Write out all the entries below without any change.

☆ ☆ ☆ ☆ ☆ ☆ ☆

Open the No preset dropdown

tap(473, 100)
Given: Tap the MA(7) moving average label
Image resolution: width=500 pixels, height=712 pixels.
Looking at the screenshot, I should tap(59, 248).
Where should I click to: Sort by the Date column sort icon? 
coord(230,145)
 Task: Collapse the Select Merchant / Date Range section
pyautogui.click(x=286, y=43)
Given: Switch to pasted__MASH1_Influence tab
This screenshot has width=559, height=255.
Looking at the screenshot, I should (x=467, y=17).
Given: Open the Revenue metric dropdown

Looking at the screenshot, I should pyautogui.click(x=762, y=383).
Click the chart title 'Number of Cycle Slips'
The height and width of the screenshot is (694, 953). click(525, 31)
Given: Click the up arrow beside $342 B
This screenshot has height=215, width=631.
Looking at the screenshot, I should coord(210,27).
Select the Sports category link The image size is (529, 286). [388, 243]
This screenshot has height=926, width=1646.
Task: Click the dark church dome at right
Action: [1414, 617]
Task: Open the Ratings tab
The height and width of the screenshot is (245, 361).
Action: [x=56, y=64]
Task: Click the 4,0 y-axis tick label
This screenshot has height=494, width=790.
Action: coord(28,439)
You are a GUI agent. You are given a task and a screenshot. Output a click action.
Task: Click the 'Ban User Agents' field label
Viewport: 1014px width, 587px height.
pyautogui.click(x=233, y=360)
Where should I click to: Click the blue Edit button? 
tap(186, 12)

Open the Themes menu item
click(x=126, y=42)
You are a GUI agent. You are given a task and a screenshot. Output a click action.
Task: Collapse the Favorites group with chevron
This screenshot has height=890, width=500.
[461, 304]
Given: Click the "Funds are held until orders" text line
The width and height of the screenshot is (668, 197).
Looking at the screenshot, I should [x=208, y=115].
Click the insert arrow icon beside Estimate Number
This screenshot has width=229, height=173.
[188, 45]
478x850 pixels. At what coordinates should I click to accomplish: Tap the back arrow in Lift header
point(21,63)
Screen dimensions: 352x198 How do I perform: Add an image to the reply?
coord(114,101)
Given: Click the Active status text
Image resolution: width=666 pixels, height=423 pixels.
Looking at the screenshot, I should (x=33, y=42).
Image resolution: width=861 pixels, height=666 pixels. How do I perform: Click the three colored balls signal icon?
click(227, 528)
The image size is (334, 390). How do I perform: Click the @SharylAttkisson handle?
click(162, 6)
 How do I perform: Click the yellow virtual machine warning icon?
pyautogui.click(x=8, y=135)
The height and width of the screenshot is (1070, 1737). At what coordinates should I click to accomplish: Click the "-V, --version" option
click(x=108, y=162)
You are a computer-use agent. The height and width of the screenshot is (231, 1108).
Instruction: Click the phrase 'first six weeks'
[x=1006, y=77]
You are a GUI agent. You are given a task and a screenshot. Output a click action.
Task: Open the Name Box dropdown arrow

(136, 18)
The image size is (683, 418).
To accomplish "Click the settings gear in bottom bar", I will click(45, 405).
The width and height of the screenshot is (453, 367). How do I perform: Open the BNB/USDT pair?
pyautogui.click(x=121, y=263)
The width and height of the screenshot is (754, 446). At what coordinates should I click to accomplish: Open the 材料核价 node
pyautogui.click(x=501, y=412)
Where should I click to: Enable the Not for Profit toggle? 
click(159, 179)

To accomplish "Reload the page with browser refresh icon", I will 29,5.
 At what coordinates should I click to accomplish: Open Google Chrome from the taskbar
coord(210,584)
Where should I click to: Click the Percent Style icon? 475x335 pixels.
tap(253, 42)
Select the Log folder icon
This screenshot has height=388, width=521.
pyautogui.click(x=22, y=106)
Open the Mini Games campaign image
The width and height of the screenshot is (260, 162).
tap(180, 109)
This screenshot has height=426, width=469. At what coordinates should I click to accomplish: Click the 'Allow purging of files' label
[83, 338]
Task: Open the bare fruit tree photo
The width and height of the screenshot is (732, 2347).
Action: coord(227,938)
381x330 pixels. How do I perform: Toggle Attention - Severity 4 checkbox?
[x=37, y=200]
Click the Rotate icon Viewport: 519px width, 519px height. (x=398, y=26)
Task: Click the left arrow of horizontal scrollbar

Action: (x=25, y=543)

☆ ☆ ☆ ☆ ☆ ☆ ☆

> Completed exercise
Open the No preset dropdown

tap(473, 100)
Given: Tap the MA(7) moving average label
Image resolution: width=500 pixels, height=712 pixels.
Looking at the screenshot, I should tap(59, 248).
Where should I click to: Sort by the Date column sort icon? 
coord(230,145)
 Task: Collapse the Select Merchant / Date Range section
pyautogui.click(x=286, y=43)
Given: Switch to pasted__MASH1_Influence tab
This screenshot has width=559, height=255.
Looking at the screenshot, I should (x=467, y=17).
Given: Open the Revenue metric dropdown

Looking at the screenshot, I should pyautogui.click(x=762, y=383).
Click the chart title 'Number of Cycle Slips'
The height and width of the screenshot is (694, 953). click(525, 31)
Given: Click the up arrow beside $342 B
This screenshot has height=215, width=631.
Looking at the screenshot, I should coord(210,27).
Select the Sports category link The image size is (529, 286). [388, 243]
This screenshot has height=926, width=1646.
Task: Click the dark church dome at right
Action: [1414, 617]
Task: Open the Ratings tab
The height and width of the screenshot is (245, 361).
Action: [x=56, y=64]
Task: Click the 4,0 y-axis tick label
This screenshot has height=494, width=790.
Action: coord(28,439)
You are a GUI agent. You are given a task and a screenshot. Output a click action.
Task: Click the 'Ban User Agents' field label
Viewport: 1014px width, 587px height.
pyautogui.click(x=233, y=360)
Where should I click to: Click the blue Edit button? 
tap(186, 12)

Open the Themes menu item
click(x=126, y=42)
You are a GUI agent. You are given a task and a screenshot. Output a click action.
Task: Collapse the Favorites group with chevron
This screenshot has height=890, width=500.
[461, 304]
Given: Click the "Funds are held until orders" text line
The width and height of the screenshot is (668, 197).
Looking at the screenshot, I should [x=208, y=115].
Click the insert arrow icon beside Estimate Number
This screenshot has width=229, height=173.
[188, 45]
478x850 pixels. At what coordinates should I click to accomplish: Tap the back arrow in Lift header
point(21,63)
Screen dimensions: 352x198 How do I perform: Add an image to the reply?
coord(114,101)
Given: Click the Active status text
Image resolution: width=666 pixels, height=423 pixels.
Looking at the screenshot, I should (x=33, y=42).
Image resolution: width=861 pixels, height=666 pixels. How do I perform: Click the three colored balls signal icon?
click(227, 528)
The image size is (334, 390). How do I perform: Click the @SharylAttkisson handle?
click(162, 6)
 How do I perform: Click the yellow virtual machine warning icon?
pyautogui.click(x=8, y=135)
The height and width of the screenshot is (1070, 1737). At what coordinates should I click to accomplish: Click the "-V, --version" option
click(x=108, y=162)
You are a computer-use agent. The height and width of the screenshot is (231, 1108).
Instruction: Click the phrase 'first six weeks'
[x=1006, y=77]
You are a GUI agent. You are given a task and a screenshot. Output a click action.
Task: Open the Name Box dropdown arrow

(136, 18)
The image size is (683, 418).
To accomplish "Click the settings gear in bottom bar", I will click(45, 405).
The width and height of the screenshot is (453, 367). How do I perform: Open the BNB/USDT pair?
pyautogui.click(x=121, y=263)
The width and height of the screenshot is (754, 446). At what coordinates should I click to accomplish: Open the 材料核价 node
pyautogui.click(x=501, y=412)
Where should I click to: Enable the Not for Profit toggle? 
click(159, 179)

To accomplish "Reload the page with browser refresh icon", I will 29,5.
 At what coordinates should I click to accomplish: Open Google Chrome from the taskbar
coord(210,584)
Where should I click to: Click the Percent Style icon? 475x335 pixels.
tap(253, 42)
Select the Log folder icon
This screenshot has height=388, width=521.
pyautogui.click(x=22, y=106)
Open the Mini Games campaign image
The width and height of the screenshot is (260, 162).
tap(180, 109)
This screenshot has height=426, width=469. At what coordinates should I click to accomplish: Click the 'Allow purging of files' label
[83, 338]
Task: Open the bare fruit tree photo
The width and height of the screenshot is (732, 2347).
Action: coord(227,938)
381x330 pixels. How do I perform: Toggle Attention - Severity 4 checkbox?
[x=37, y=200]
Click the Rotate icon Viewport: 519px width, 519px height. (x=398, y=26)
Task: Click the left arrow of horizontal scrollbar

Action: (x=25, y=543)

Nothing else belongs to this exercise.